What is ISO 9001 Certification? How to Get Certified (For Beginners)

ISO 9001 certification

ISO 9001 is an international standard for defining a quality management system (QMS). It outlines various criteria (or standards) to define quality management principles such as focusing on the customer, optimizing leadership and management within the organization, improving and fine-tuning internal processes, and general methods of continuous improvement.

Let’s break down each of the components of and ISO 9001 certification.

ISO

ISO, or the International Organization for Standardization, is an international standard-setting body based in Geneva, Switzerland. It’s made up of a bunch of different representatives from a wide range of proprietary, industrial, and commercial standard organizations.

Basically, it’s the organization responsible for defining and implementing all of these standards.

The ISO itself doesn’t actually certify anything. Certifications are all done by third-party organizations.

9001

The number after ISO is the identifier of the standard. ISO 9001 is one of the most well-known ISO standards, defining criteria for general quality management systems.

ISO 9001 is part of the wider ISO 9000 family. All standards within ISO 9000 refer to quality management.

Essentially, this standard is designed to help organizations to be more efficient and more successfully meet the needs of their customers.

At least one million companies and organizations in 170+ countries are certified to ISO 9001.

Certification

ISO 9001 is also the only standard in the 9000 family that can be certified to. This certification is not a requirement, and organizations can still implement principles of ISO 9001 informally, without getting certified.

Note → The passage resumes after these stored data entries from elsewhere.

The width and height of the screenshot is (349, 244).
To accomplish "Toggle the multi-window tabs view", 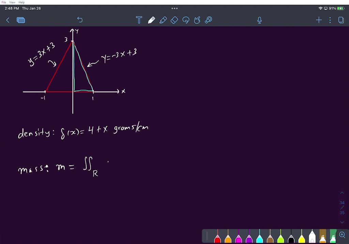I will [21, 20].
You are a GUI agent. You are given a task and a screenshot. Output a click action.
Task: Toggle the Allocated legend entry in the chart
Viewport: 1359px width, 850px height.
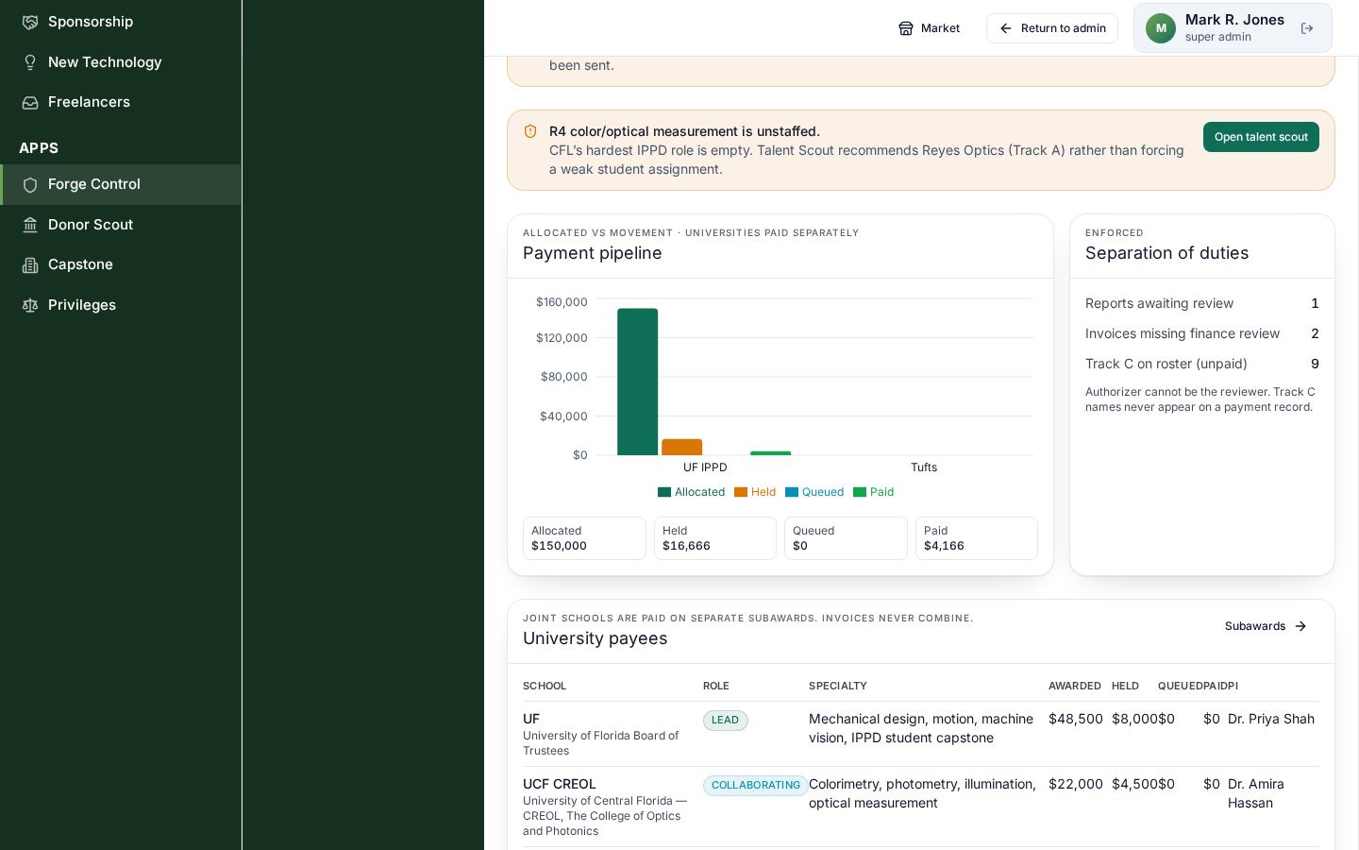coord(691,492)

Technically, only organizations can “get certified”. However, individuals can become Certified Lead Auditors, or Registrars, in order to perform audits on organizations.

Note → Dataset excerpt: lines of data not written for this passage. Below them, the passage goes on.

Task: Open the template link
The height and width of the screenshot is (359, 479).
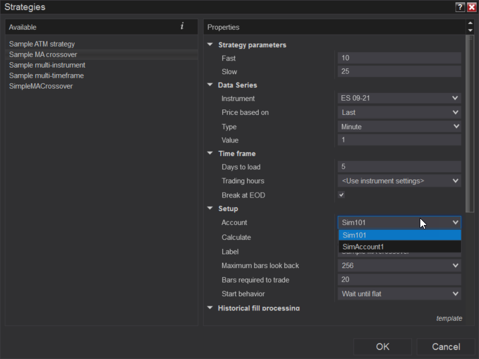Action: pos(449,318)
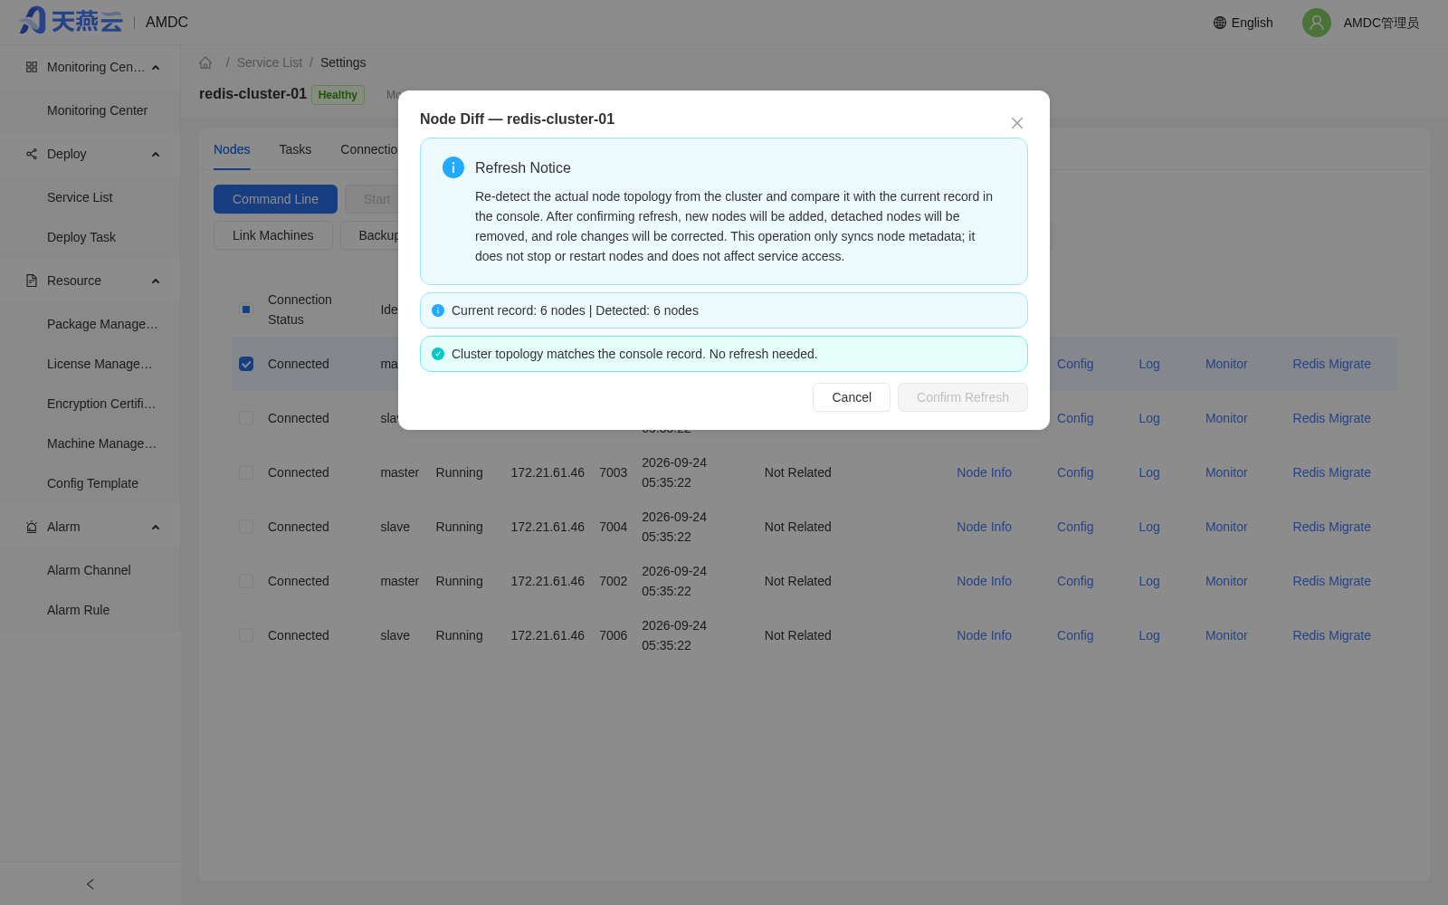Screen dimensions: 1448x905
Task: Click the Deploy share icon in sidebar
Action: point(32,154)
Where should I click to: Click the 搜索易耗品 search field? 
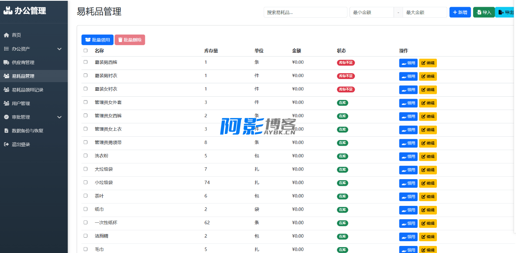[x=305, y=13]
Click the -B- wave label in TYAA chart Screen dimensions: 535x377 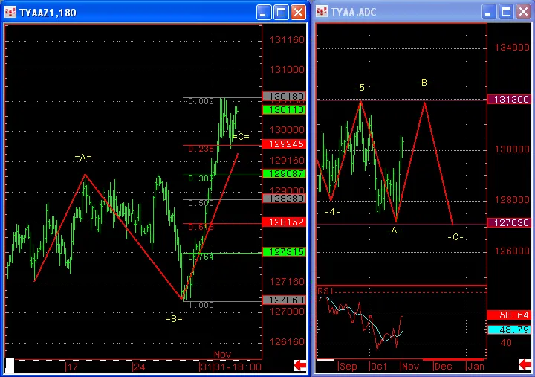click(424, 82)
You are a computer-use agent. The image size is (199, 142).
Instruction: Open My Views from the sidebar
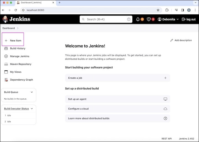point(16,72)
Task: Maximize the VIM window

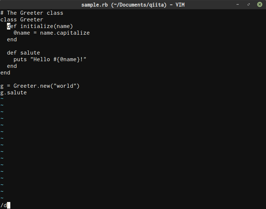Action: pyautogui.click(x=249, y=4)
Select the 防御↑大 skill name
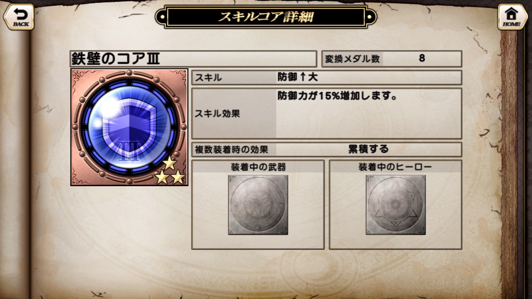532x299 pixels. pyautogui.click(x=298, y=77)
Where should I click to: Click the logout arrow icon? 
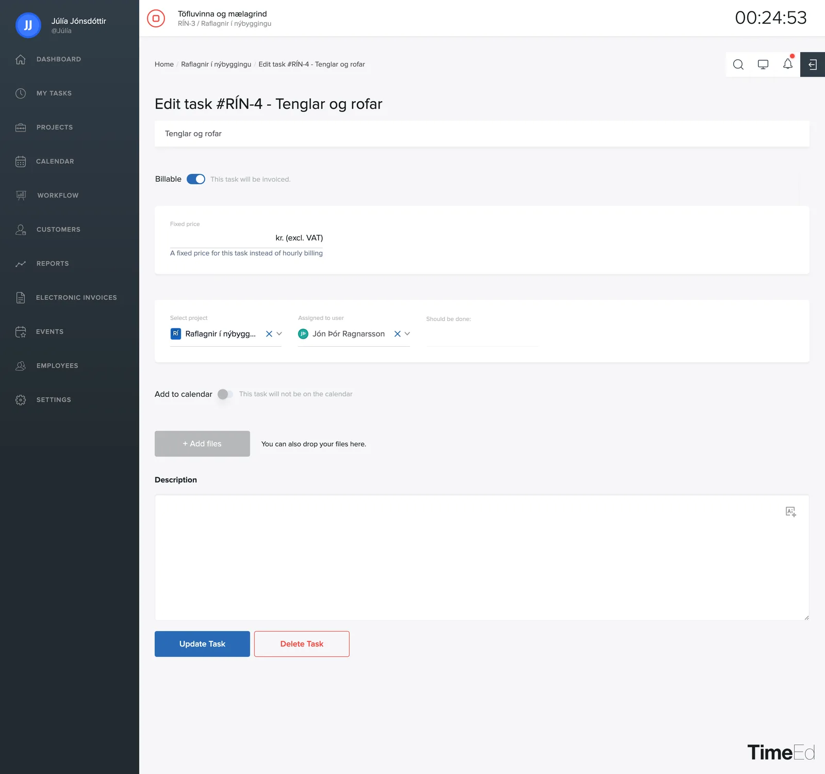click(813, 65)
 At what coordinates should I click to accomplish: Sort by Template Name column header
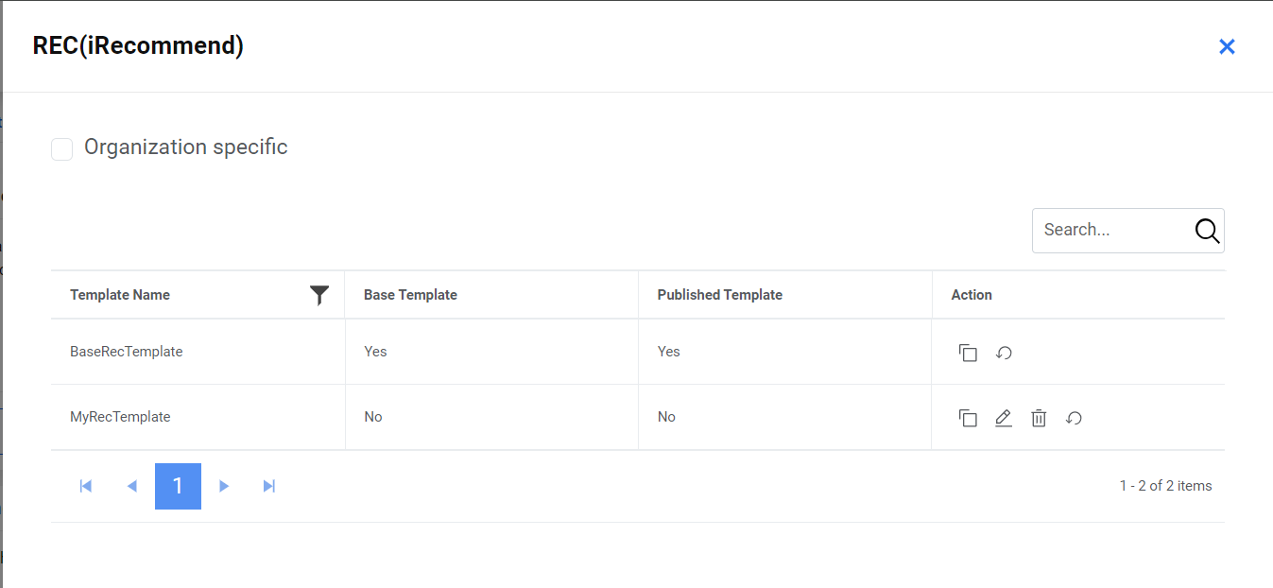pos(120,295)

Certification will generally cover the entire organization, with focus on specific facilities or departments tailored to improve performance in that area.

Here’s a quick breakdown of the most important information about the ISO 9001 standard:

  • ISO 9001 is an international standard for a quality management system (QMS).
  • ISO 9001 is part of the larger ISO 9000 family.
  • ISO 9001 is the only standard that can be certified to. There is no such thing as “ISO Certification” or “ISO 9000 Certification”, only “ISO 9001 certification”.
  • Individuals cannot get ISO 9001 certified; rather, organizations or companies get certified.
  • Individuals, however, can get certified to become an ISO 9001 Certified Lead Auditor, which enables them to audit other companies.
  • Size of the organization does not matter. It could be 1 person or 100,000.
  • ISO 9001 is a general standard for quality management – it doesn’t matter what industry you’re in.
  • ISO 9001 is a process-focused standard, as opposed to a product-focused standard. It is not designed to define product quality (although if your process is good, then your product should be too).

What does it mean to have an ISO 9001 certification?

Organizations that are ISO 9001 certified have successfully implemented a quality management system in accordance to all of the requirements detailed in the ISO 9001 standard.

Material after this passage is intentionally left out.